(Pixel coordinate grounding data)
>>>>>

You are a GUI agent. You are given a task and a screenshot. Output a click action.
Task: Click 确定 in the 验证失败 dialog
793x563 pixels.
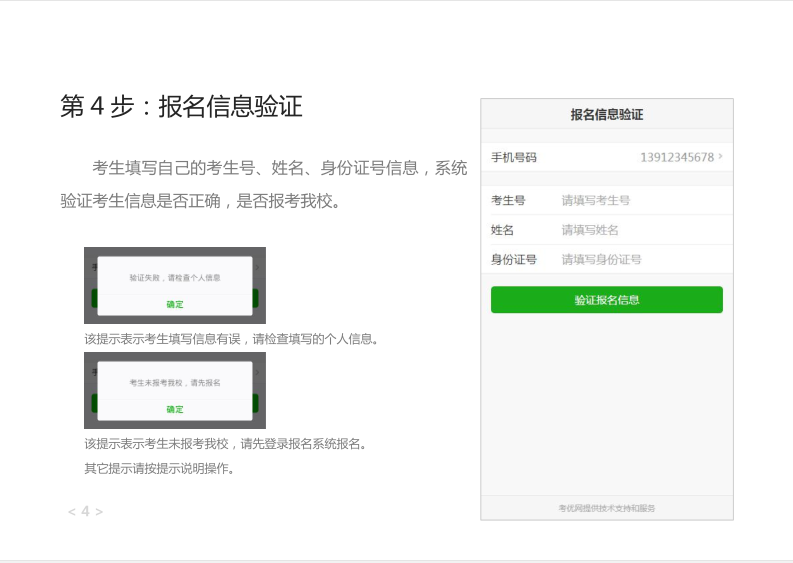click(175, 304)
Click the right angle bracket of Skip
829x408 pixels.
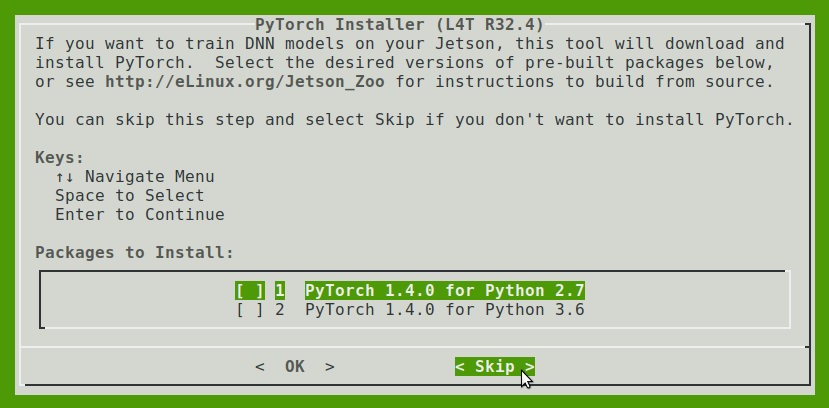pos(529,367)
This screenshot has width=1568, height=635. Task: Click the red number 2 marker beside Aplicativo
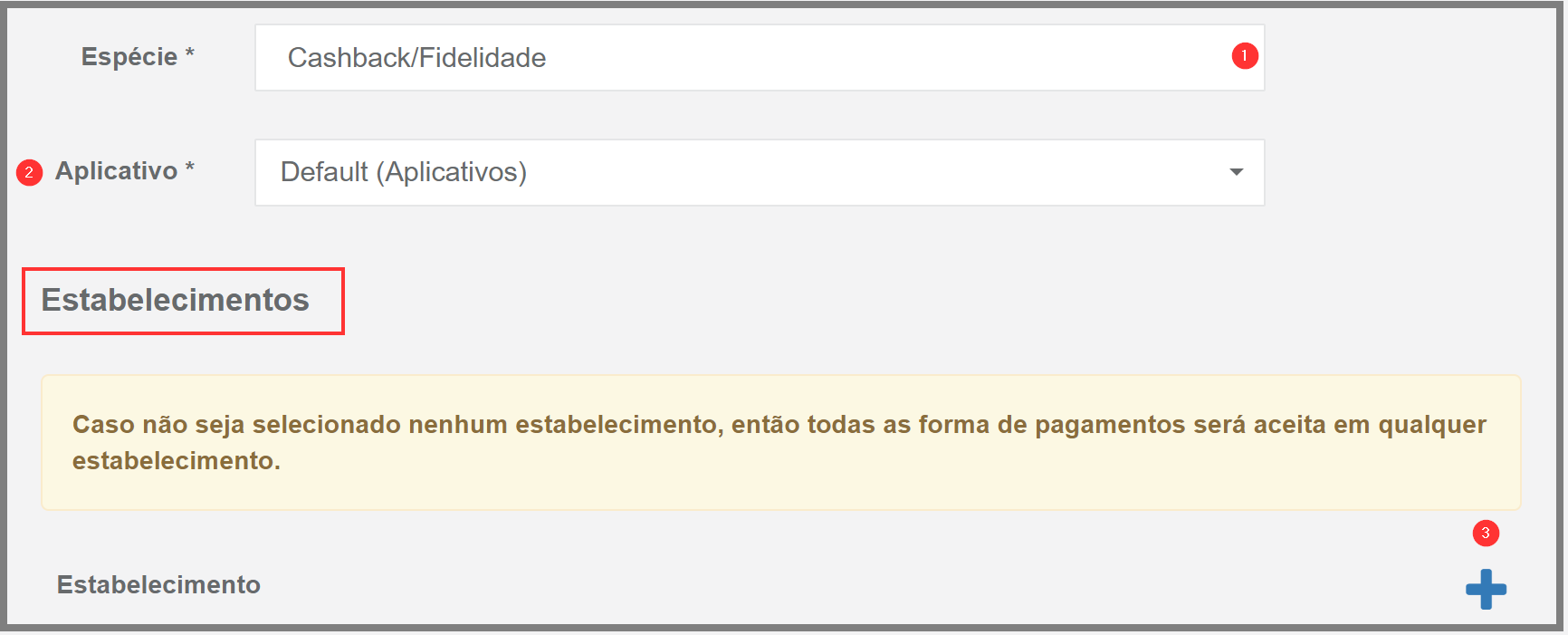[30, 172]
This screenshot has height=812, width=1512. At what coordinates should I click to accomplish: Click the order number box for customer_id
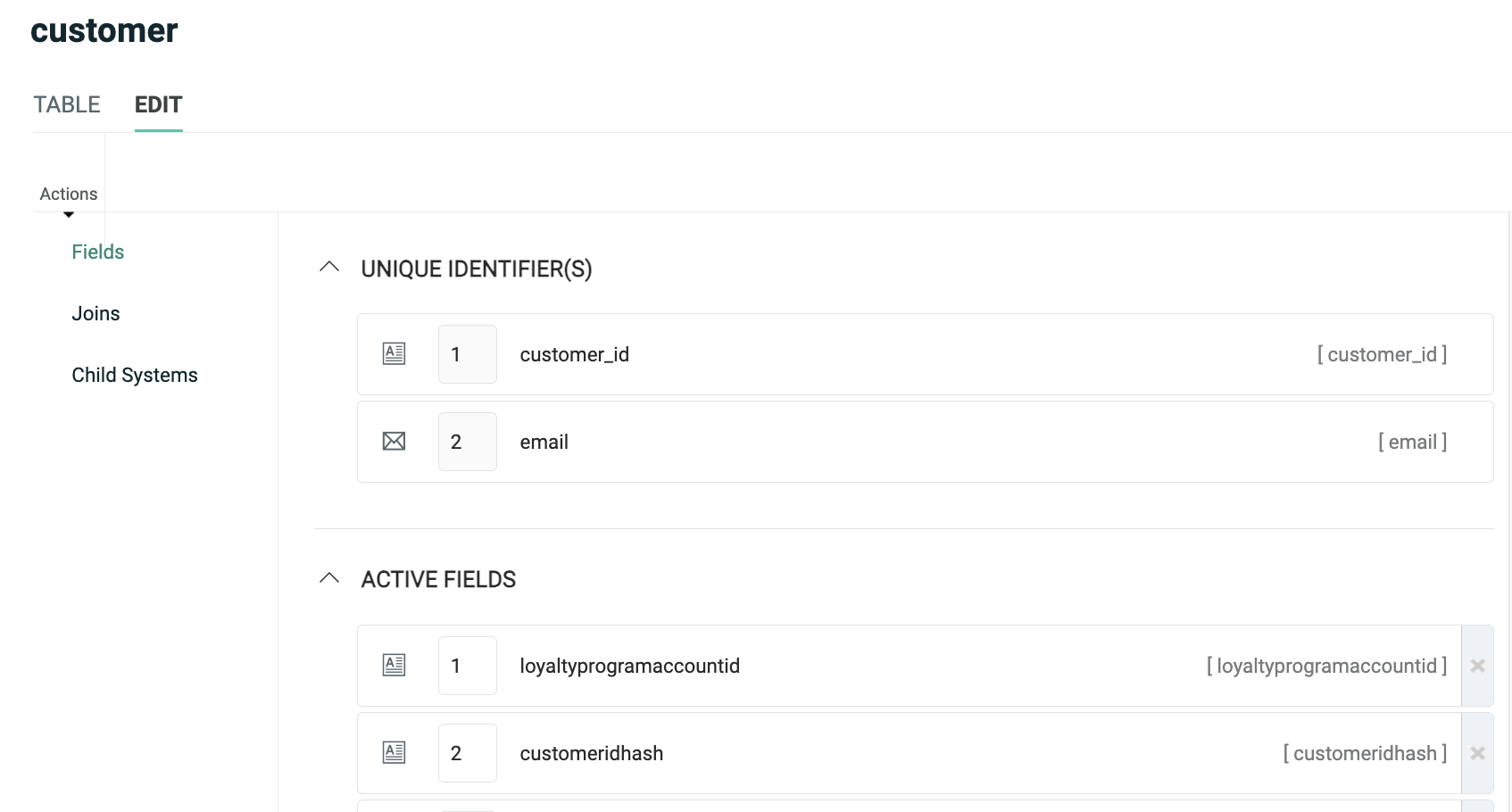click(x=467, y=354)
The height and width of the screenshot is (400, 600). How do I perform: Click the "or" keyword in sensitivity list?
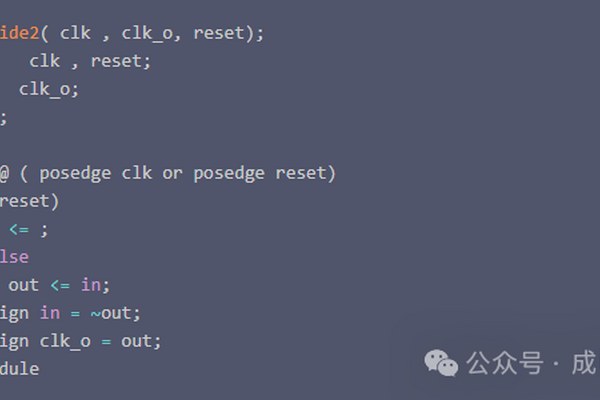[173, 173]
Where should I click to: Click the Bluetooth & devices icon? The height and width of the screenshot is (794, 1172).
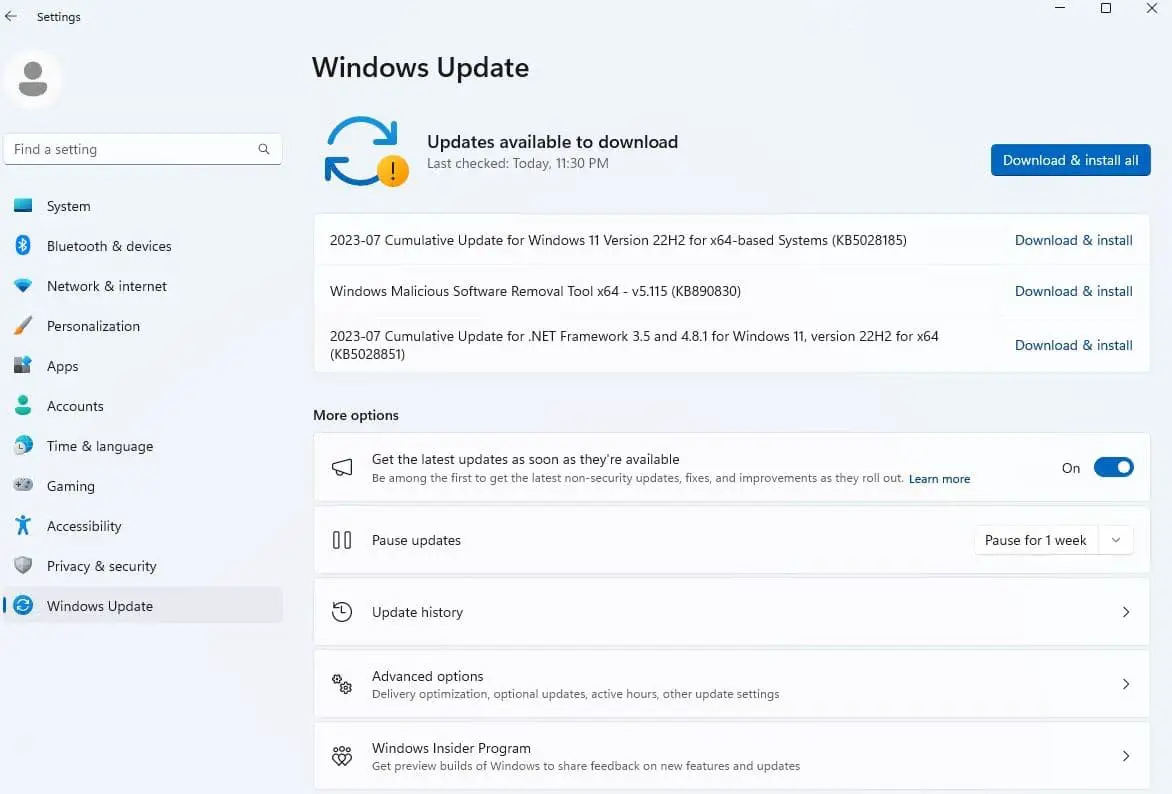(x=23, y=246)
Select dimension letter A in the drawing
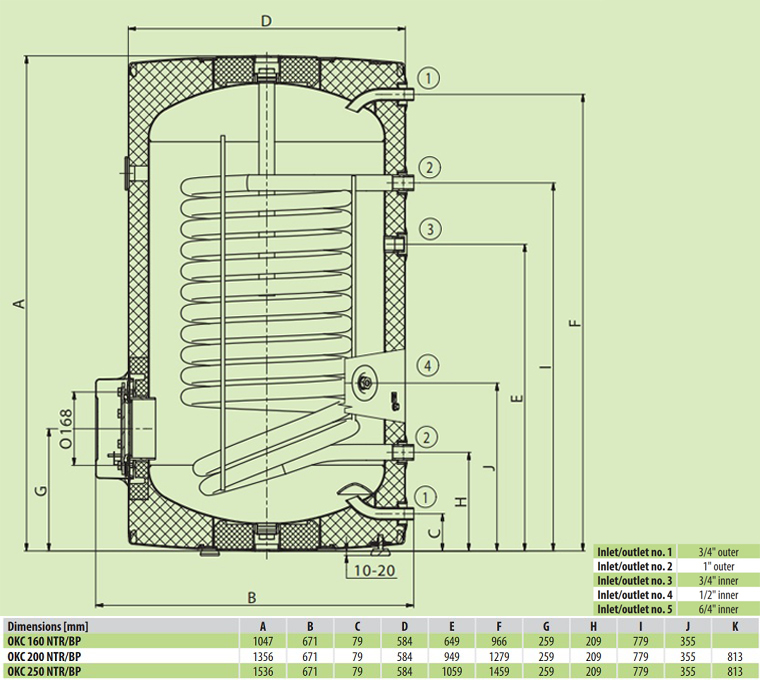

<<<<<

Your copy of the data should match it exactly, apart from the images, which are omitted.

You are a GUI agent. You are given a task and a screenshot. Output a click action.
Task: Click 确定 in the 验证失败 dialog
793x563 pixels.
click(175, 304)
Click the right angle bracket of Skip
829x408 pixels.
pos(529,367)
This screenshot has width=1568, height=635. Task: Click the red number 2 marker beside Aplicativo
[30, 172]
This screenshot has height=812, width=1512. At what coordinates should I click to accomplish: Click the order number box for customer_id
click(x=467, y=354)
The height and width of the screenshot is (400, 600). How do I perform: Click the "or" keyword in sensitivity list?
[173, 173]
Where should I click to: Click the Bluetooth & devices icon? The height and width of the screenshot is (794, 1172).
(x=23, y=246)
Select dimension letter A in the drawing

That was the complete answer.